La FSPF recommande aux adhérents des groupements appartenant à des fonds de pension de les quitter pour rejoindre des structures coopératives, détenues par des pharmaciens ou des grossistes-répartiteurs.
Cette déclaration de Philippe Besset, président de la FSPF, faite sur le salon PharmagoraPlus au micro de Pharmaradio n’est pas passée inaperçue. Débriefée lors de l’Assemblée générale du syndicat le 24 mars, elle a reçu le soutien des présidents départementaux. « Je milite pour que les confrères aient une parfaite connaissance du type de groupement auquel ils adhèrent, et pour qu’ils choisissent de préférence un groupement coopératif, appartenant aux pharmaciens ou aux grossistes-répartiteurs, mais en tout cas, pas à un fonds de pension », explique le dirigeant.
Une orientation que donne le syndicat alors que la menace de financiarisation du secteur n’a jamais été aussi élevée. Celle-ci se révèle notamment, selon Philippe Besset, par la création récente de l’Union des pharmacies groupées de France (UPGF), née « sur les cendres de l’Union nationale des pharmacies de France (UNPF).
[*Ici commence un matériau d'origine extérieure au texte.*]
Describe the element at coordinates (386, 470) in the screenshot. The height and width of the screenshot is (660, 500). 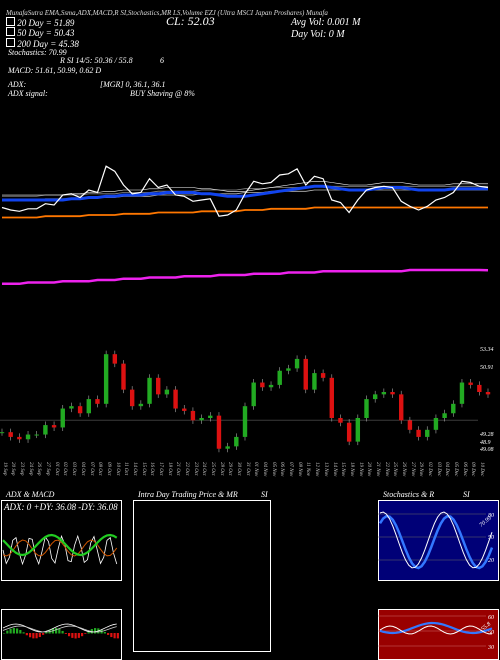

Toutefois, contrairement à l’UNPF, elle ne défend pas la pharmacie libérale indépendante puisque l’UPGF ne représente que des pharmacies adhérant à des groupements financiarisés ».
Si la FSPF a bien conscience que changer de groupement n’est pas aisé pour tous les pharmaciens, elle insiste sur l’importance de défendre une stratégie politique claire au moment où le rapport Igas-IGF sur le modèle économique du réseau est présenté.